NAME

PDL::DiskCache -- simple caching object for tieing lists of data

SYNOPSIS

NON-OO: use PDL::DiskCache; tie @a,'PDL::DiskCache', \@files, \%options; imag $a[3];

OO: use PDL::DiskCache; $a = diskcache(\@files,\%options); imag $a->[3]; or use PDL::DiskCache; $a = new PDL::DiskCache(\@files,\%options); imag $a->[4];

\@files

an array ref containing a list of file names

\%options

a hash ref containing options for the PDL::DiskCache object (see "TIEARRAY" below for details)

DESCRIPTION

PDL::DiskCache stores one dimension of a data set on disk, caching some of them in memory. It's useful for operations where you have to look at a large collection of files one or a few at a time.

PDL::DiskCache connects to FITS files by default but can connect to any sort of file at all -- the read/write routines are the only place where it examines the underlying data. To use PDL::DiskCache with other sorts of data, subclass it or, for ease of quick-and-dirty use, you can pass in the read and write routines in the options hash.

Items are swapped out on a FIFO basis, so if you have 10 slots and an expression with 10 items in it then you're OK (but you probably want more slots than that); but if you use more items in an expression than there are slots, thrashing will occur!

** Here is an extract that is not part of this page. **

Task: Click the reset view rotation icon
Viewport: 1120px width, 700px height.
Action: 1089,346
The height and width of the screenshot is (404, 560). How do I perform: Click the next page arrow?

The OO interface is preferred, since you then have access to all the methods and not just the normal array-access methods.

Shortcomings & caveats

There's no file locking, so you could really hose yourself by having two of these things going at once on the same files.

Since this is a tied array, things like Dumper traverse it transparently. That is sort-of good but also sort-of dangerous. You wouldn't want to PDL::Dumper::sdump() a large PDL::DiskCache, for example -- that would defeat the purpose of using a PDL::DiskCache in the first place...

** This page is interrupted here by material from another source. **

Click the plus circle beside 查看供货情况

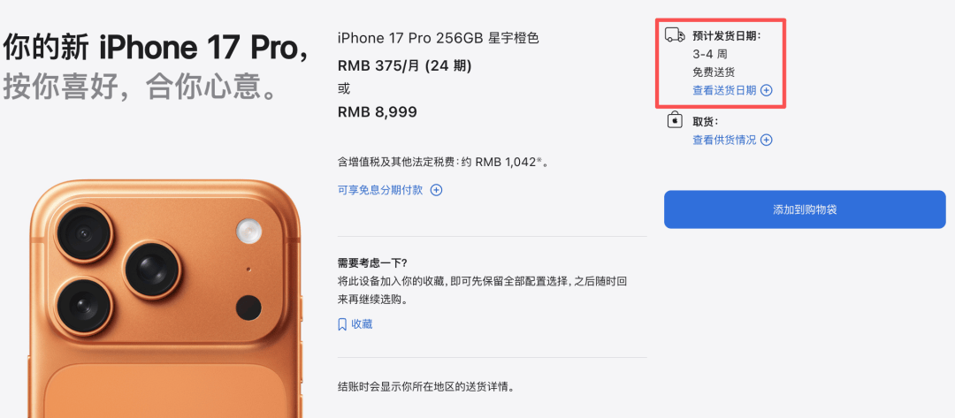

Author, license, no warranty

Copyright 2001, Craig DeForest

This code may be distributed under the same terms as Perl itself (license available at http://www.perl.org). Copying, reverse engineering, distribution, and modification are explicitly allowed so long as this notice is preserved intact and modified versions are clearly marked as such.

If you modify the code and it's useful, please send a copy of the modified version to cdeforest@solar.stanford.edu.

This package comes with NO WARRANTY.

FUNCTIONS

diskcache

Object constructor.

Synopsis
$a = diskcache(\@f,\%options);
Options

see the TIEARRAY options,below.

TIEARRAY

Tied-array constructor.

Synopsis
TIEARRAY(class,\@f,\%options)
Options

ro (default 0): If set, treat the files as read-only (modifications to the tied array will only persist until the changed elements are swapped out)

rw (default 1): If set, allow reading and writing to the files. Because there's currently no way to determine reliably whether a PDL has been modified, rw files are always written to disk when they're swapped out -- this causes a slight performance hit.

mem (default 20): Number of files to be cached in memory at once.

read (default \&rfits): A function ref pointing to code that will read list objects from disk. The function must have the same syntax as rfits: $object = rfits(filename).

write (default \&wfits): A function ref pointing to code that will write list objects to disk. The function must have the same syntax as wfits: func(object,filename).

verbose (default 0): Get chatty.

purge

Remove an item from the oldest slot in the cache, writing to disk as necessary. You also send in how many slots to purge (default 1; sending in -1 purges everything.)

For most uses, a nice MODIFIED flag in the data structure could save some hassle here. But PDLs can get modified out from under us with slicing and .= -- so for now we always assume everything is tainted and must be written to disk.

FETCH

Fetching routine. (Does it have to be an lvalue?)

sync

In a rw cache, flush all items out to disk but retain them in the cache. This is useful primarily for cache protection and could be slow. Because we have no way of knowing what's modified and what's not in the cache, all elements are always flushed from an rw cache. For ro caches, this is a not-too-slow (but safe) no-op.

DESTROY

Synchronize the cache out to disk if it's an rw cache, before allowing it to be broken down by the destructor crew.